O que mais me deixou encantada com o episódio foi que utilizaram essa questão da posse das armas para gerar uma reflexão ainda mais profunda que é: o que a nossa sociedade está se tornando. Quais caminhos estamos buscando para que possamos melhorar e melhorar o mundo? Oliver representa esse lugar de fala quando ele encontra Edlund (o tal assassino) e conversa com ele demonstrando que o entende, pois afinal tudo que vem acontecendo na política e na sociedade, nos revolta tanto que estamos ficando cheios de ódio, revolta e achamos ser que a solução é a violência e não é porque como diz aquele ditado “Violência gera violência”. Não temos como negar que estamos ficando cada vez mais com discursos de ódio, vivendo uma época em que os preconceitos estão tomando força e o combate não é através do retorno da violência e sim do diálogo, coisa que é bem rara acontecer atualmente. Oliver sutilmente demonstra isso na conversa com Edlund, porque em vez dele partir pra cima de Edlund, ele explica exatamente isso e faz o que? Dialoga com o cara. Claro que ele vai pagar pelos seus erros, mas isso sim é justiça. Outra coisa é que Oliver não deixa Edlund se matar, coisa que poderia acontecer facilmente nos dias de hoje por conta do ódio dele ter matado tantas pessoas, mas não é essa a solução. Outro momento em que é demonstrado isso é no papo que Curtis tem com Felicity em que eles chegam a conclusão que ela não suportava ouvir ele e Rene debatendo porque ninguém acredita mais num debate saudável, tudo se tornou rude.
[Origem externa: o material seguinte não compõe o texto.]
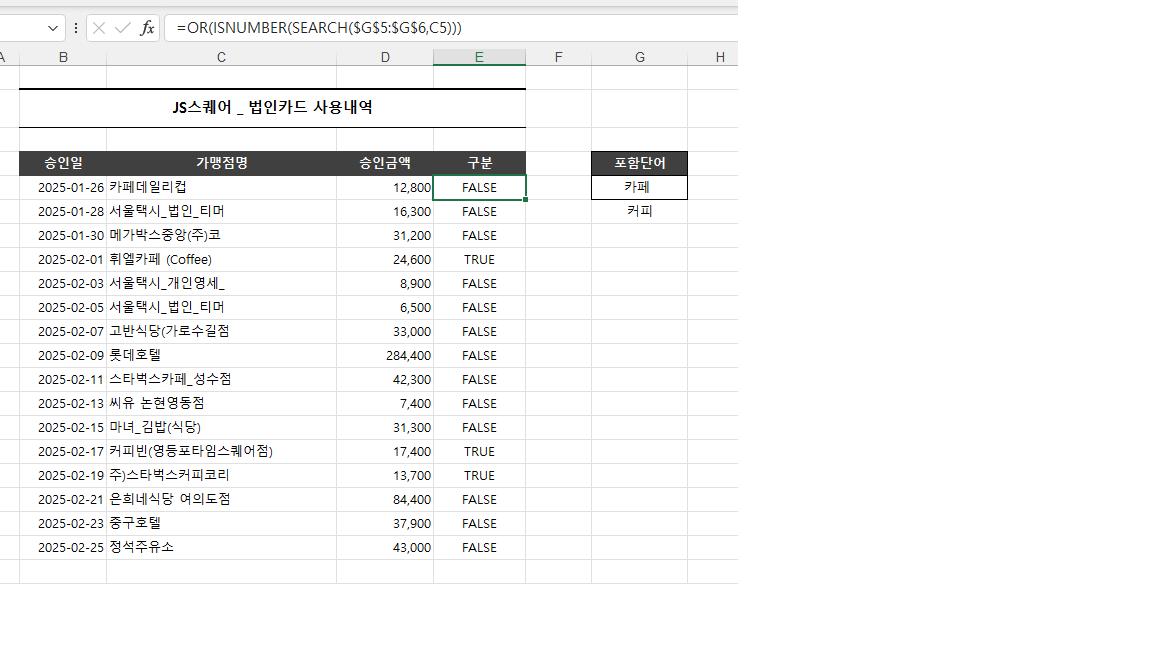The height and width of the screenshot is (648, 1152).
Task: Click the 포함단어 header cell
Action: click(639, 163)
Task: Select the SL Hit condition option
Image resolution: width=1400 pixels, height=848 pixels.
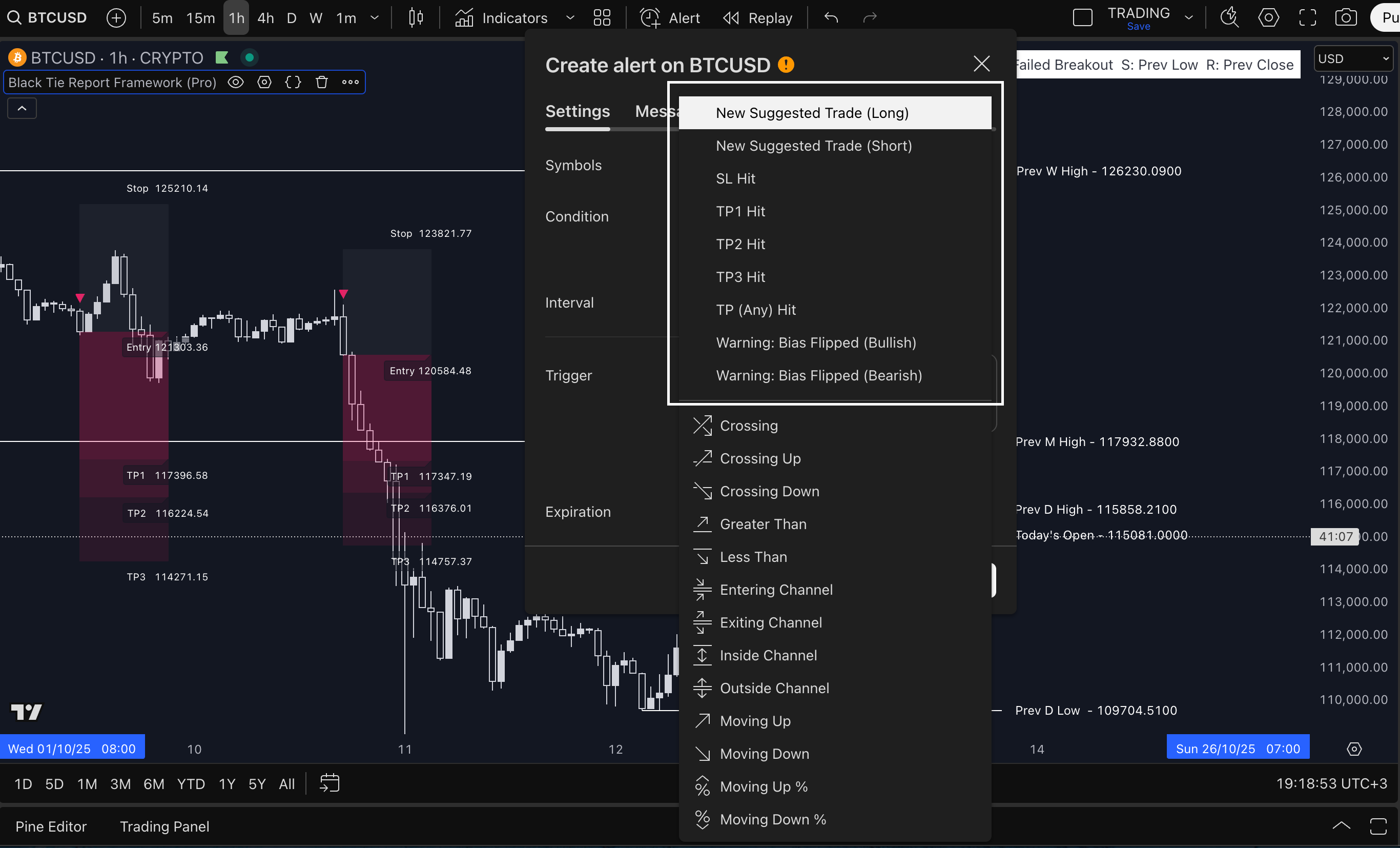Action: click(x=735, y=178)
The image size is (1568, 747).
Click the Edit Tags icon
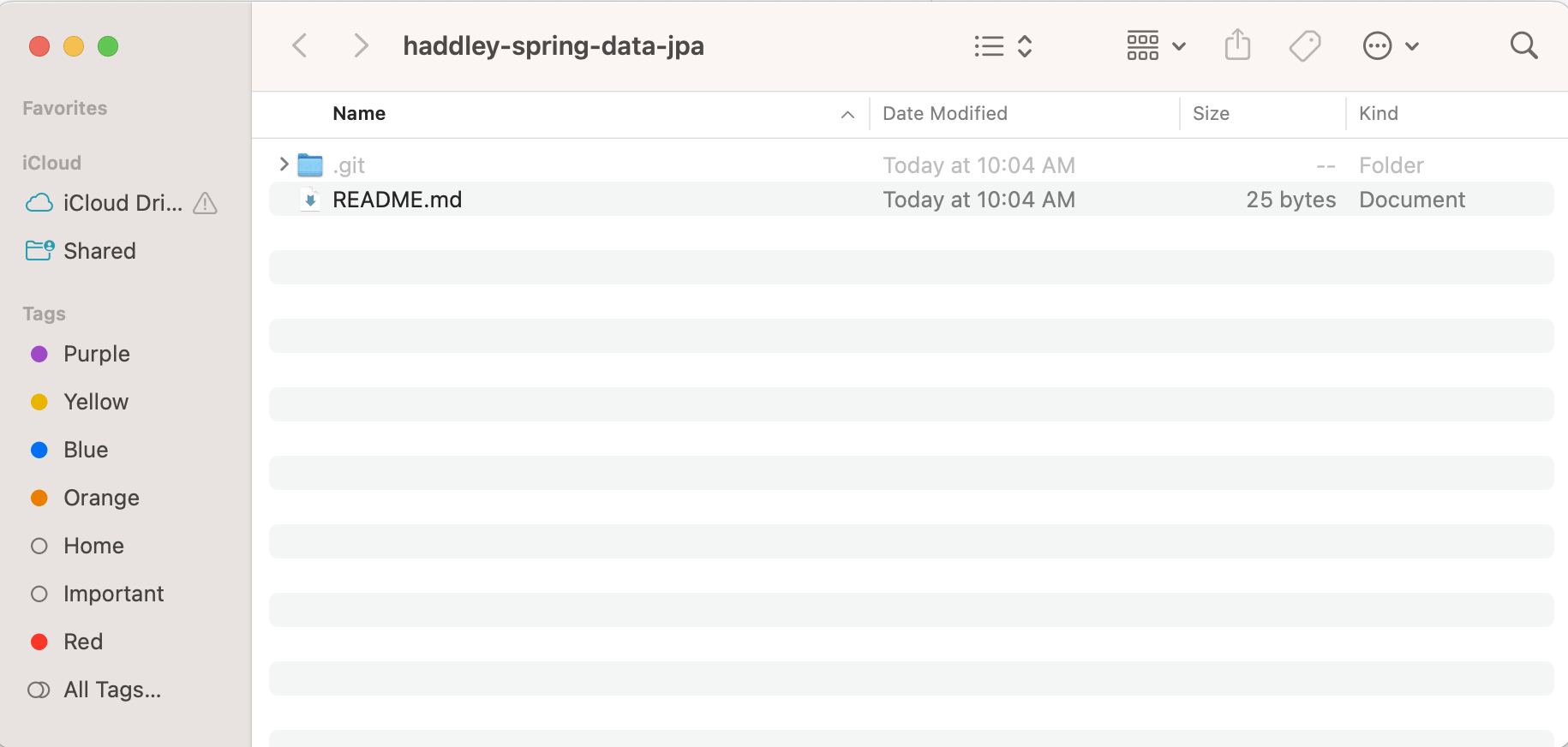[1304, 45]
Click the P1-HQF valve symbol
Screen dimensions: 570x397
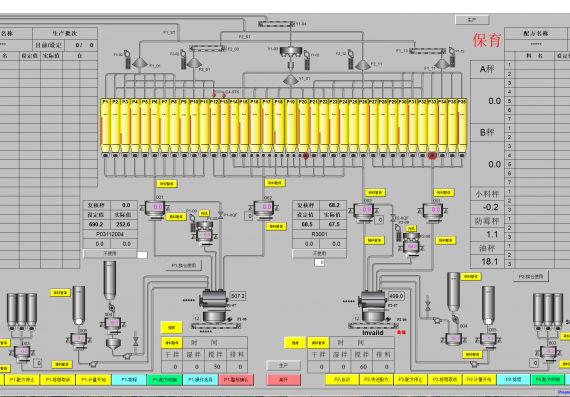point(220,215)
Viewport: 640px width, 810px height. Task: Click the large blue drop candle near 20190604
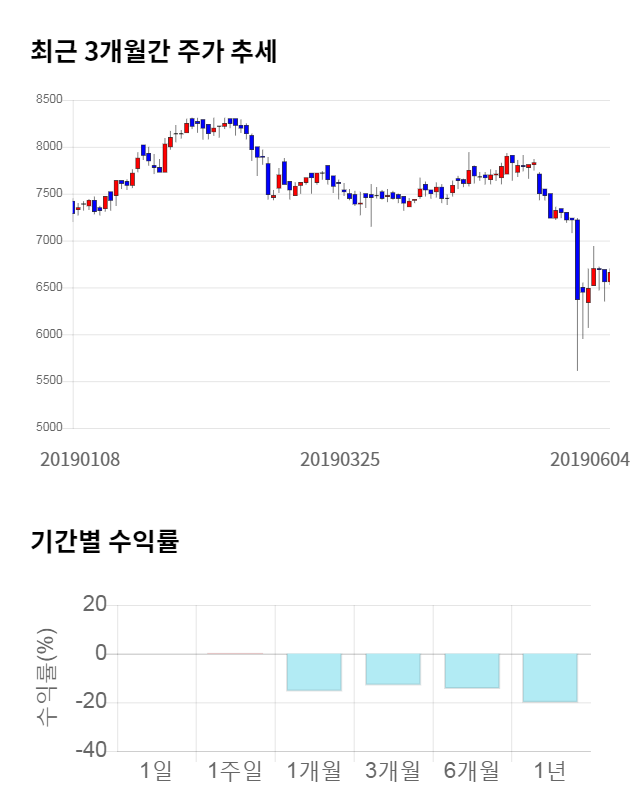coord(577,259)
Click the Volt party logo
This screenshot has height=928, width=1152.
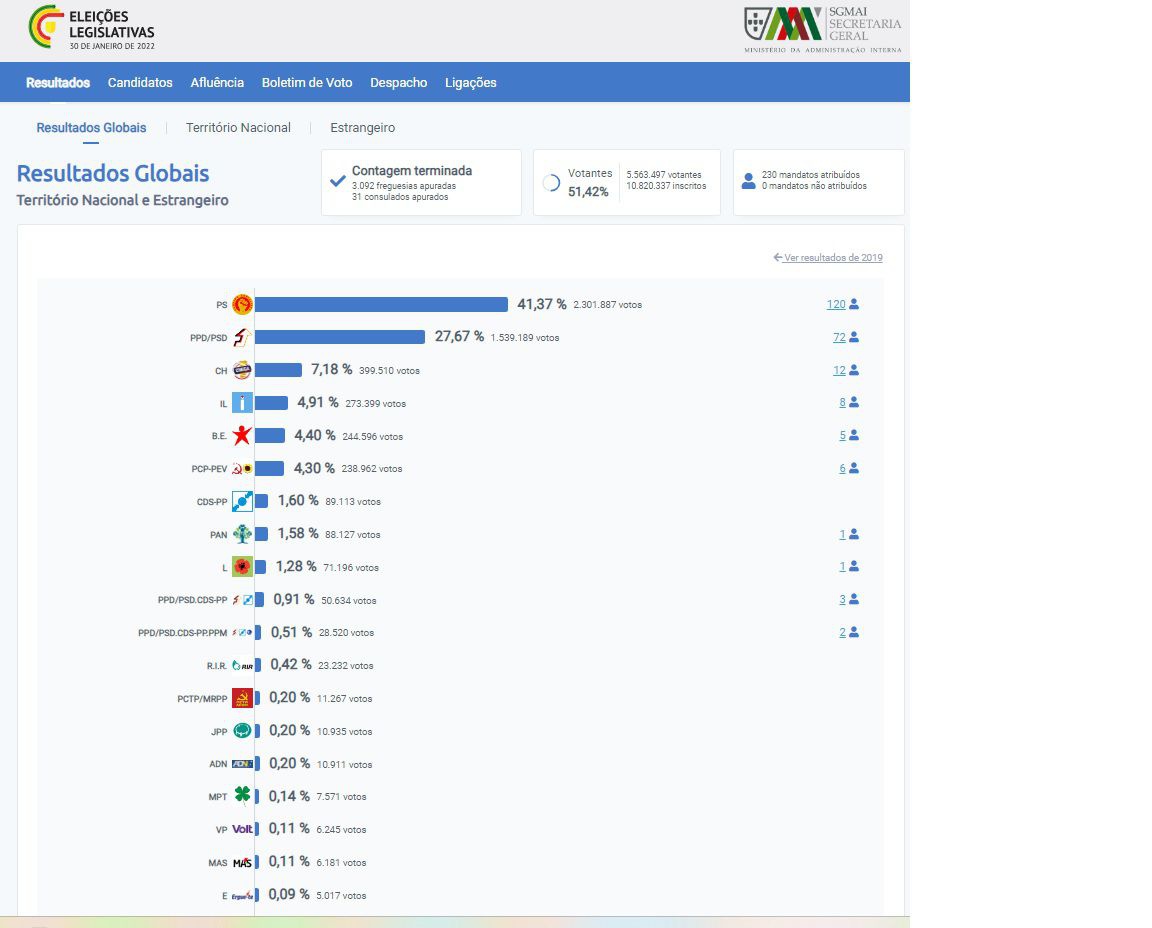(242, 829)
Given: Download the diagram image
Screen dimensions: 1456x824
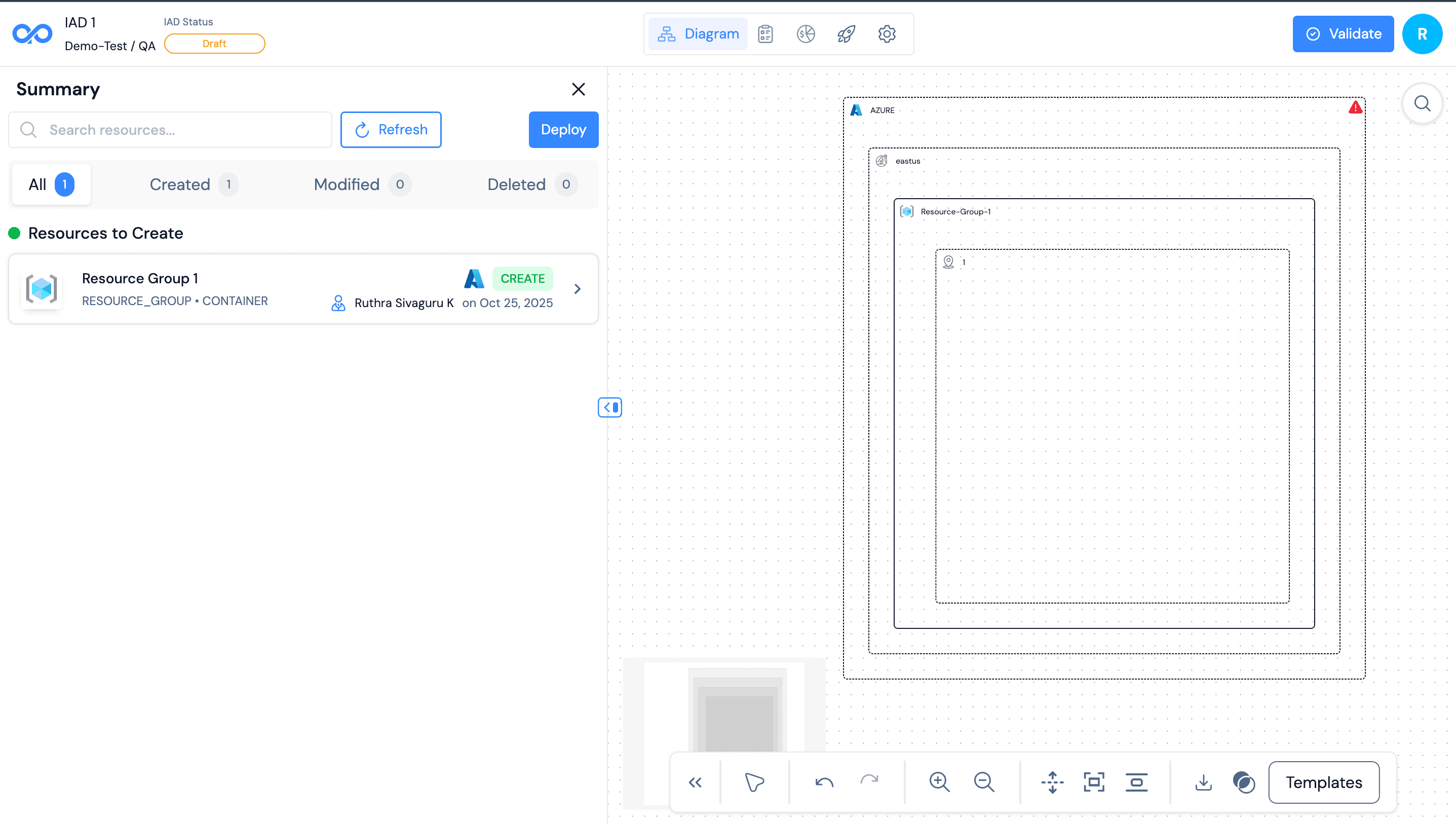Looking at the screenshot, I should coord(1203,782).
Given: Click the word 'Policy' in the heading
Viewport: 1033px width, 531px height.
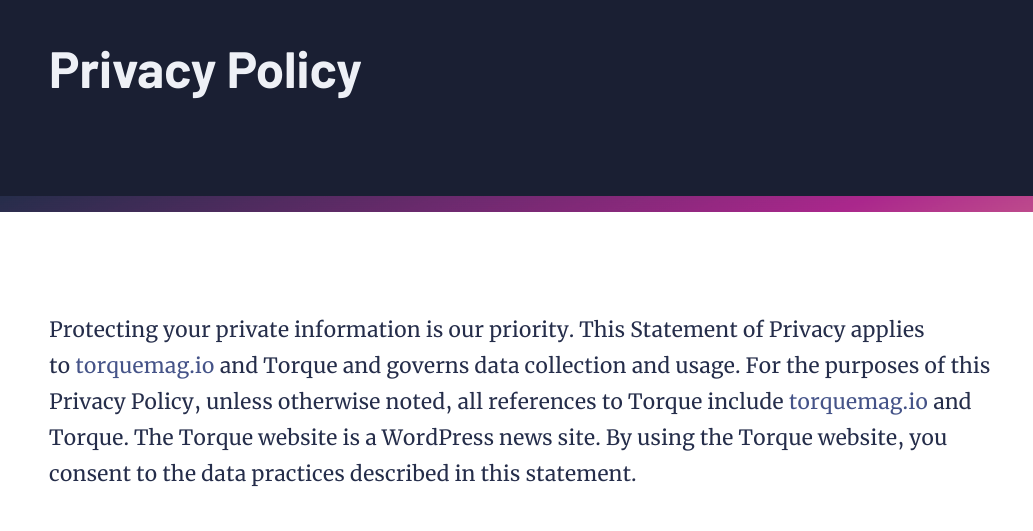Looking at the screenshot, I should coord(294,70).
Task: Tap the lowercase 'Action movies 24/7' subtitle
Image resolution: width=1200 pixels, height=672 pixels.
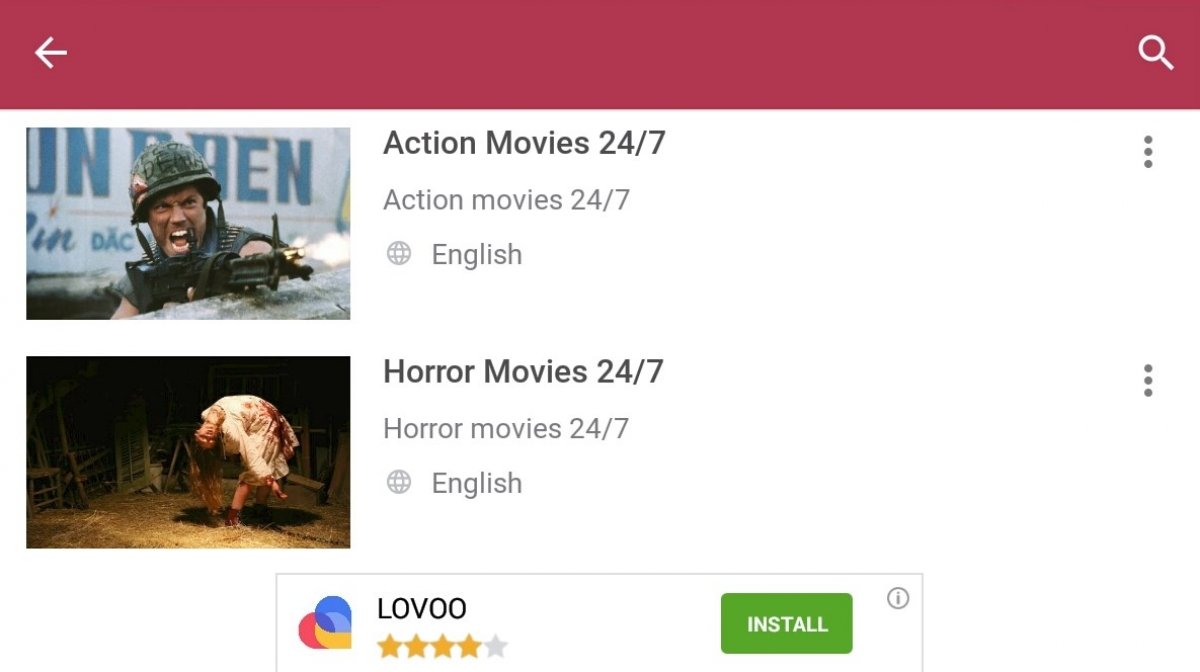Action: (506, 200)
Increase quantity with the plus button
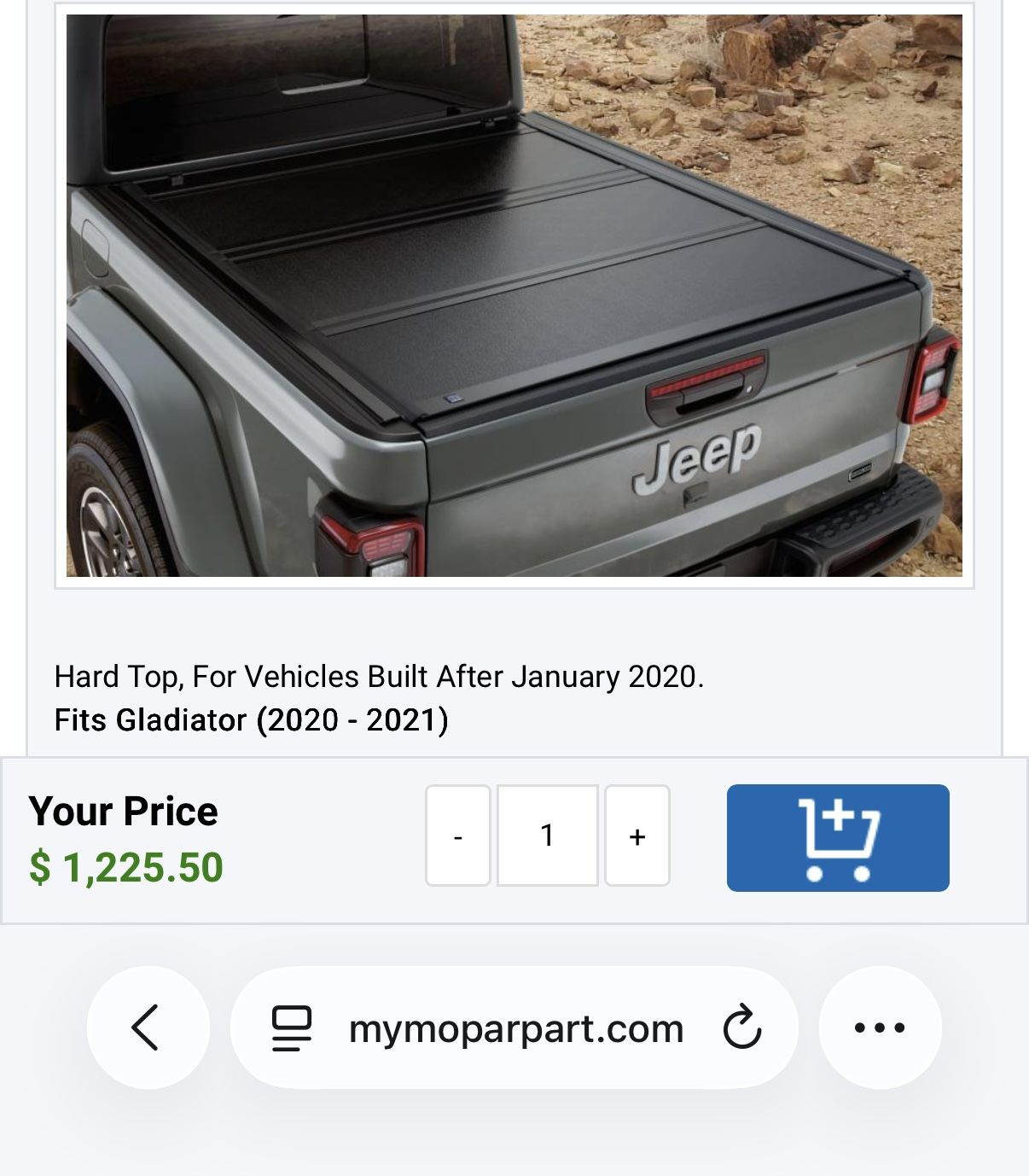Viewport: 1029px width, 1176px height. (637, 835)
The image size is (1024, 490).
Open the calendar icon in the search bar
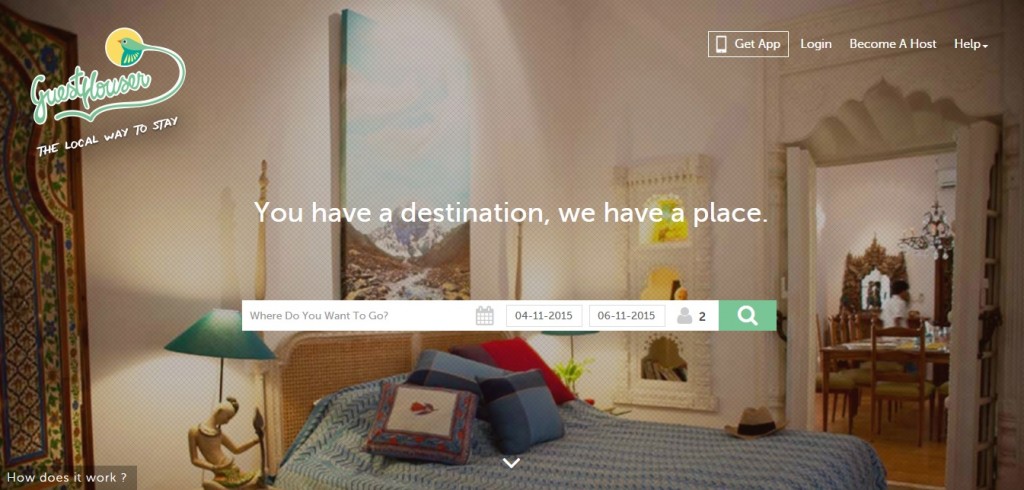(x=485, y=316)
Os flashbacks da vez  ficaram foi conta de Rene, conhecemos o seu passado e descobrimos que sua esposa foi morta por um traficante e ele julga que se tivesse com ele a arma que tinha em casa, ele poderia ter se defendido e sua esposa estaria viva. Rene vem representando esse outro lado da reflexão, mostrando que nem todos aqueles que andarem armados sairão dando tiros loucamente por aí. Inclusive, mostra que ele ainda anda armado e Curtis e Lance questionam ele. Descobrimos também que Curtis tem uma filha, Zoe, e que ele perdeu a guarda após a morte da mãe e atualmente ela está num lar adotivo, Curtis resolve investigar a vida do amigo depois dele mencionar ter sido casado e sua esposa ter sido morta e se propõe a ajudar o amigo a ter sua filha de volta, que no momento se encontra em um abrigo. Outra coisa super legal é essa mostrando que ambos continuam com suas opiniões, mas a amizade não foi afetada, muito pelo contrário. Tivemos também outra amizade em voga que foi a de Diggle e Dinah, em que ele conversa com ela e após essa conversa, ela resolve se aceitar e levar sua vida o mais normal possível, alugando um apartamento e voltando para a polícia.
E por falar em polícia, esqueci de dizer que Rene agora é assistente de Lance na prefeitura e está mais perto de seu amor, Thea ahhahaha. Thea, que por sua vez, foi maravilhosa nesse episódio me representando demais em relação ao romance de Oliver com Susan, eu ri tanto com ela falando e repetindo que dá vontade de vomitar com os dois, melhor pessoa hahahaha. Uma coisa que fiquei tensa foi do Adrian ser morto quando ele levou o tiro, mas graças a Deus tudo ficou bem, porque justamente agora que gosto dele ele morrer é sacanagem rs.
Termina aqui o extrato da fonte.